The EpiMonitor software platform 100 can be configured into different layers. For example, if systems using the EpiMonitor software platform 100 exist for different entities, such as the CDC, the Army, Navy, private hospitals, etc., the EpiMonitor software 100 can be readily configured to add another computational layer to those already utilized by each entity. This higher layer would have the capability to utilize information from lower layers (i.e., systems deployed by the different entities) to analyze data at a higher level of abstraction for an entity such as an overseeing federal agency, the World Health Organization (WHO), etc. Because information about assays, targets, and experimental methods are stored in EpiMonitor databases, the data can be related between these distinct sources.
An example application of the EpiMonitor software platform 100 is presented merely to illustrate some of the possibilities of the software platform. In this example, the Laboratory Research Network (LRN) 50 is in communication with a military network. The military network, through methods that do not need to be disclosed to the LRN 50, may detect an increased probability that a terrorist group intends to release a pathogen into the United States at a certain port of entry. Even though the precise nature of the pathogen may not be known, certain parameters (which may be associated with efficacy or transportability) might be associated with several known viral agents. Based on this information, the LRN 50 and/or the EpiMonitor software platform 100 can determine a battery of genetic assay tests that would be most effective in detecting the pathogen, should it be introduced.
Using the EpiMonitor software platform 100, the LRN 50 communicates with reader-analyzer instruments 176 in the geographic vicinity of the targeted port of entry. The reader-analyzer instruments 176 can include displays that instruct instrument operators to begin testing using a prescribed assay panel. The assay panels can be kept in storage (such as freezers) at central distribution points and forwarded as needed. In various embodiments, a library of different assay panels may be available at the lab or a smaller library may be carried by an operator of a handheld instrument 56 or portable instrument 54. If ISAP modules 172 are provided with communication capability and able to custom-fill microfluidics cards, information to assemble suitable assays can be sent directly to the ISAP modules 172 from the EpiMonitor software platform 100. Because the EpiMonitor software platform 100 supports peer-to-peer communication, as well as communication through a central network (e.g., the Internet), the alert can propagate quickly. Peer-to-peer communication among instruments provides further assurance that all instruments receive the alert, even those that are not communicating directly with the LRN.
Once the microfluidics card 174 has been prepared and inserted into the reader-analyzer instrument 176, the reader-analyzer instruments 176 will collect data, typically by optical analysis of fluorescence signals, to determine if the target sequences are present. In a real-time PCR system, individual data collection steps can occur after each thermal cycle and these individual data sets can be analyzed to produce quantitative information about the suspected target sequence.

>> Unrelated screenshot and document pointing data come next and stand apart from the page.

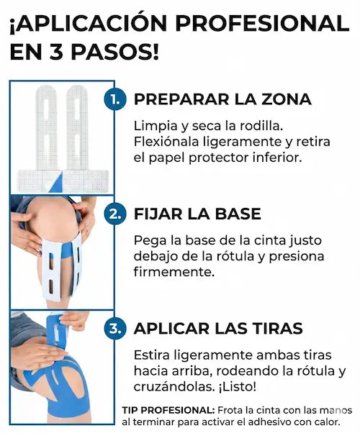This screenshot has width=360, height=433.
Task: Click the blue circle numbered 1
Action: point(114,99)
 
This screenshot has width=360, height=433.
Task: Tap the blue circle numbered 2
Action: point(114,214)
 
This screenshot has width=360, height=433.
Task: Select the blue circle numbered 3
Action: point(114,329)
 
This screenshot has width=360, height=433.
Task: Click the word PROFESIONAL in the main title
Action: point(262,23)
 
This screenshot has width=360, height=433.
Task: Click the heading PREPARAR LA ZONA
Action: point(222,99)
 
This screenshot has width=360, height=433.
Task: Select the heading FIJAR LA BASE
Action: point(197,214)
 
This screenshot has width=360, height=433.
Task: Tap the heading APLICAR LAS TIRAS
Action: point(218,329)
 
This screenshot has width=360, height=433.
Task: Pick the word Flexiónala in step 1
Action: point(166,142)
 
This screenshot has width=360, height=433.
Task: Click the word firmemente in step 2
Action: point(174,273)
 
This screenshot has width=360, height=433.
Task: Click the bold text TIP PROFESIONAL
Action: point(168,410)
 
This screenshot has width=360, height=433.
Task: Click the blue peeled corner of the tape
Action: point(55,183)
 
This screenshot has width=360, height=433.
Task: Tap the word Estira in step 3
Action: point(151,355)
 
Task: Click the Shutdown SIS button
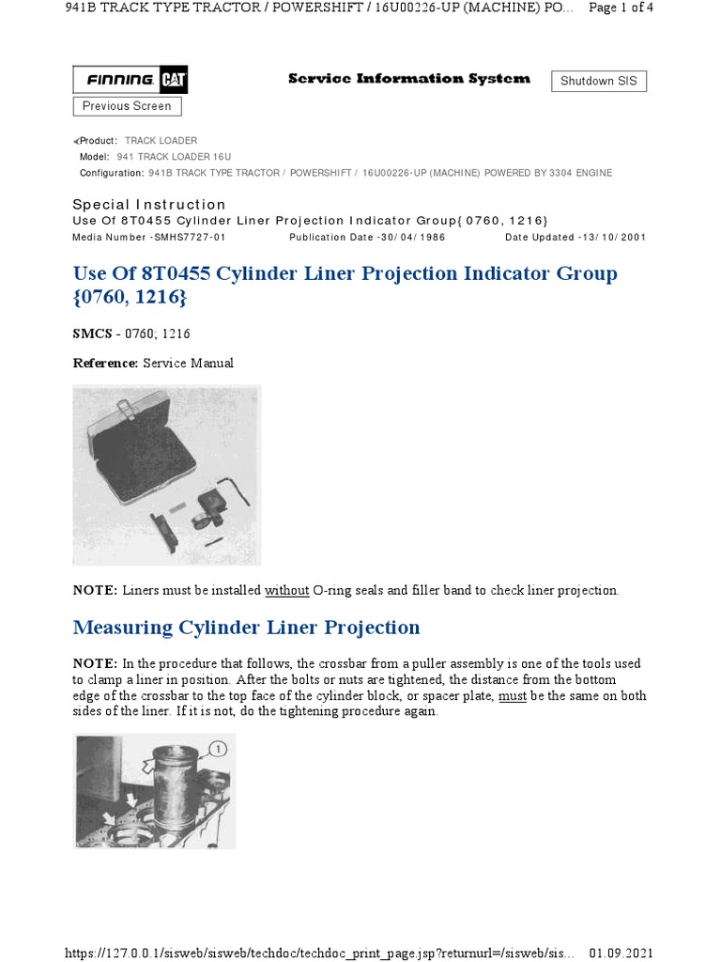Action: tap(598, 81)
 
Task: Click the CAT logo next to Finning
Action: tap(174, 81)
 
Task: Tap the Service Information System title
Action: tap(408, 79)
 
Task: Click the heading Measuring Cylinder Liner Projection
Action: tap(246, 627)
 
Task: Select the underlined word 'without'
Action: tap(286, 591)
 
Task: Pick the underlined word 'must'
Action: tap(512, 696)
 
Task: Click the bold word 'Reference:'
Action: tap(105, 363)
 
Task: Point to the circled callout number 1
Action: tap(217, 749)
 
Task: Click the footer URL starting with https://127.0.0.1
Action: tap(319, 953)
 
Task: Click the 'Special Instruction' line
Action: tap(149, 205)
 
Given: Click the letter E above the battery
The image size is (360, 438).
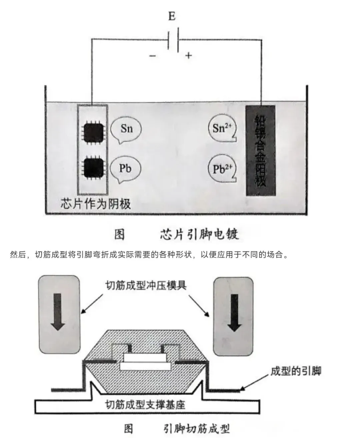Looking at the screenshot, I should point(172,16).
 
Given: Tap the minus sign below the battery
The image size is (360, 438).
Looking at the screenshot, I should point(152,56).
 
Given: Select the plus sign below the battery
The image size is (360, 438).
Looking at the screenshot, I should point(189,55).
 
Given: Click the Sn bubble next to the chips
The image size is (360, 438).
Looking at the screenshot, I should point(126,129).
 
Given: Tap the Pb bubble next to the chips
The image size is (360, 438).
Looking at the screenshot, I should point(125,168).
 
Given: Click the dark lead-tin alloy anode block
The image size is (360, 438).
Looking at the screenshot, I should point(260,151).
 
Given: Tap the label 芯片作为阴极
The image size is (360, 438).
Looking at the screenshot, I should point(96,203).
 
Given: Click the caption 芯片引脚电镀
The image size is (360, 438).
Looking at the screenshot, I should point(199,234).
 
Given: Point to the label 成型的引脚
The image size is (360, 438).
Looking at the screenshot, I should point(296,371).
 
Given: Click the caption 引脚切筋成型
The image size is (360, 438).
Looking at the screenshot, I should point(197,428).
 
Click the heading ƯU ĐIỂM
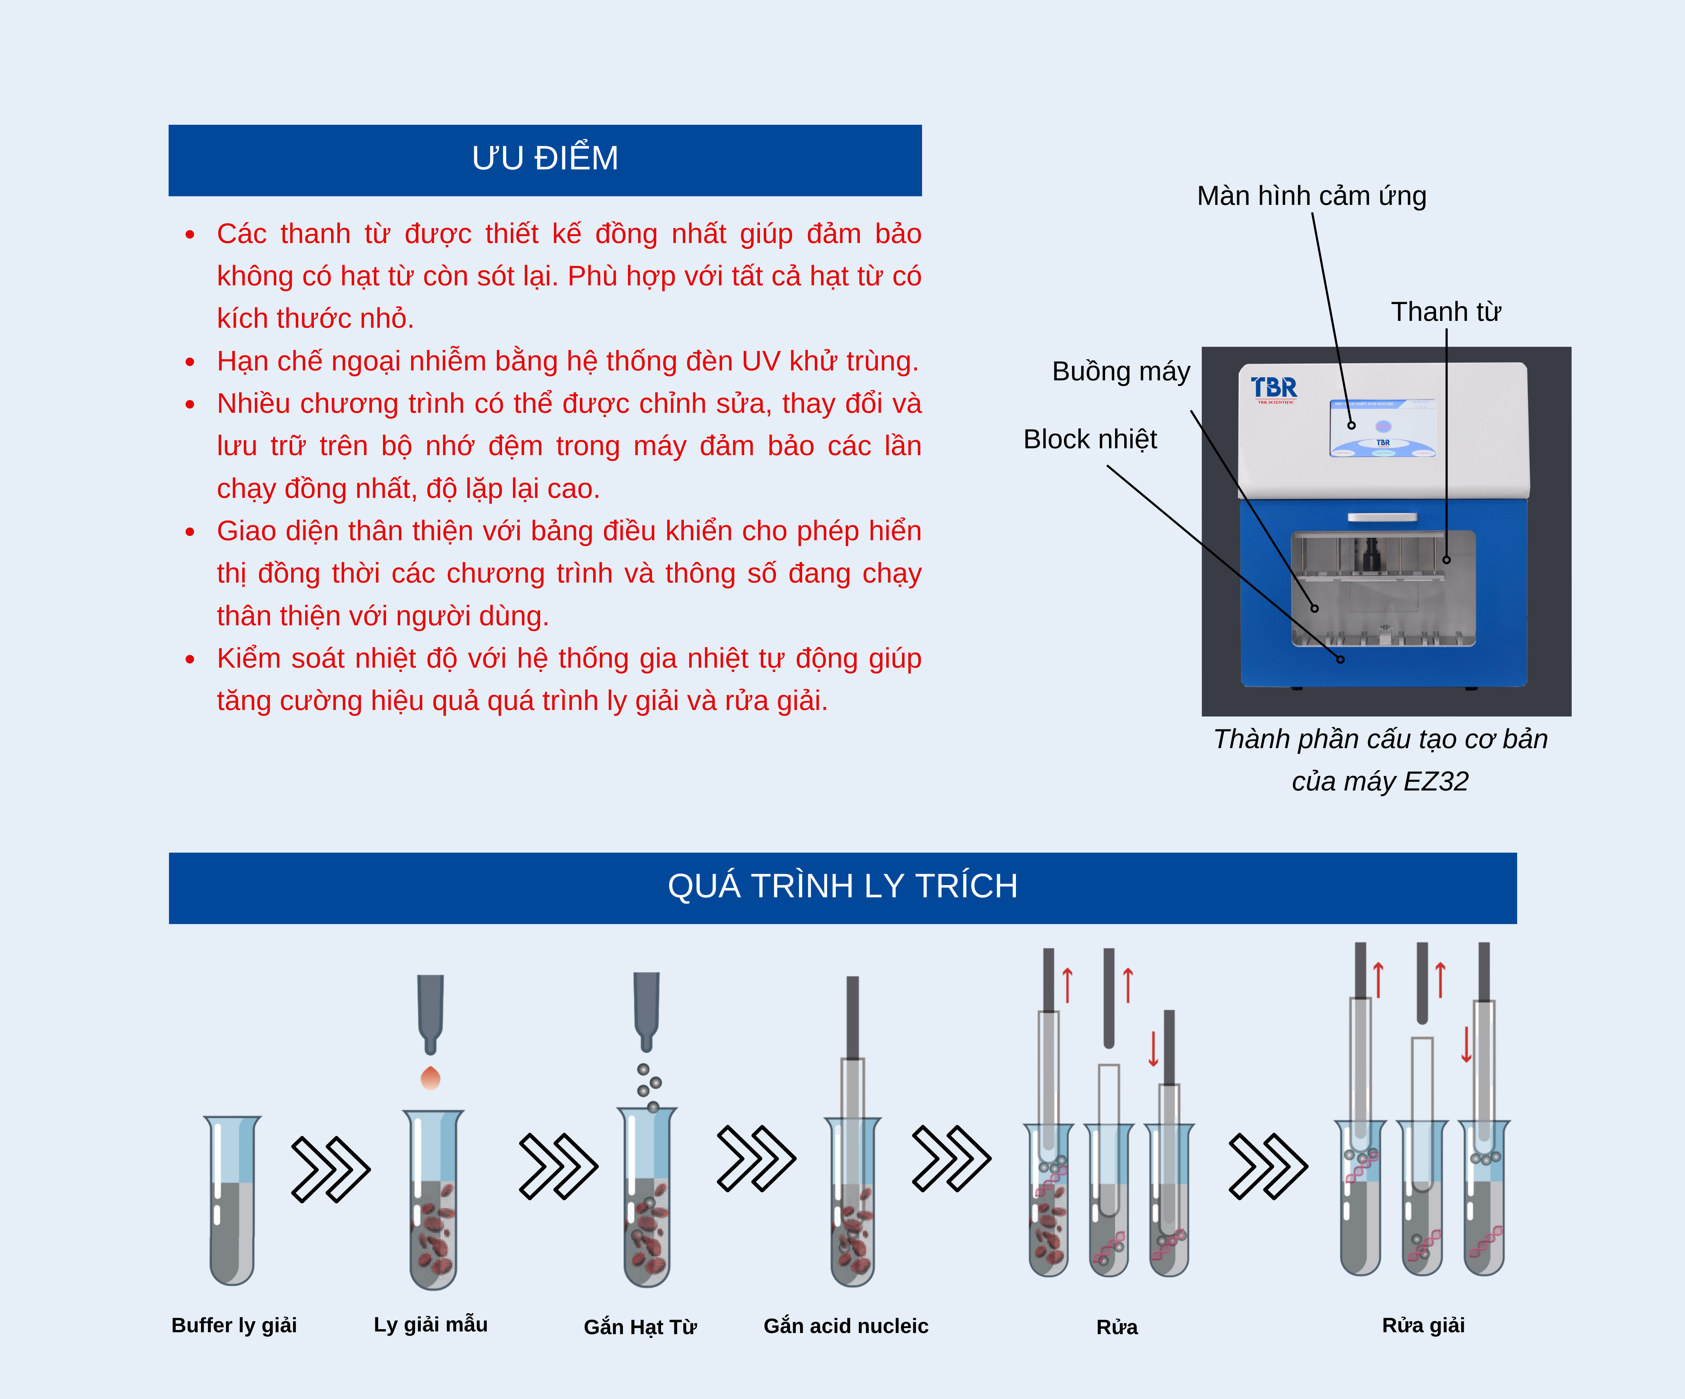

As data is collected concerning individual samples, the LRN 50 can construct an accurate picture of where certain target sequences are occurring. This information can be fed back to the military network to improve its understanding of an emerging terrorist incident.
For example, assay panels can be developed that can test for DNA regions of interest within plants. This is useful to analyze whether DNA introduced into genetically modified organisms (GMOs) is spreading to other non-GMO crops, or even into indigenous plant species. Additionally, panels can be created that can test for DNA regions of interest within bacteria or insects. Such regions of interest can be DNA corresponding to drug or pesticide resistance. Samples can be obtained by farmers and/or agricultural workers, and can be processed on-site or submitted to a central or regional testing center. In various embodiments, PCR may be used to analyze samples. The information from each sample can be used by EpiMonitor software platform 100 to assess the spread and prevalence of sequences of interest.
In various embodiments, the present teachings can employ any of a variety of universal detection approaches involving real-time PCR and related approaches. For example, the present teachings contemplate various embodiments in which an encoding ligation reaction is performed in a first reaction vessel (such as for example, an eppendorf tube), and a plurality of decoding reactions are then performed in microfluidic card 174 described herein. For example, a multiplexed oligonucleotide ligation reaction (OLA) can be performed to query a plurality of target DNA, wherein each of the resulting reaction products is encoded with, for example, a primer portion, and/or, a universal detection portion. By including a distinct primer pair in each of a plurality of wells of microfluidic card 174 corresponding to the primers sequences encoded in the OLA, a given encoded target DNA can be amplified by that distinct primer pair in a given well of plurality of wells. Further, a universal detection probe (such as, for example, a nuclease cleavable TaqMan® probe) can be included in each of plurality of wells of microfluidic card 174 to provide for universal detection of a single universal detection probe.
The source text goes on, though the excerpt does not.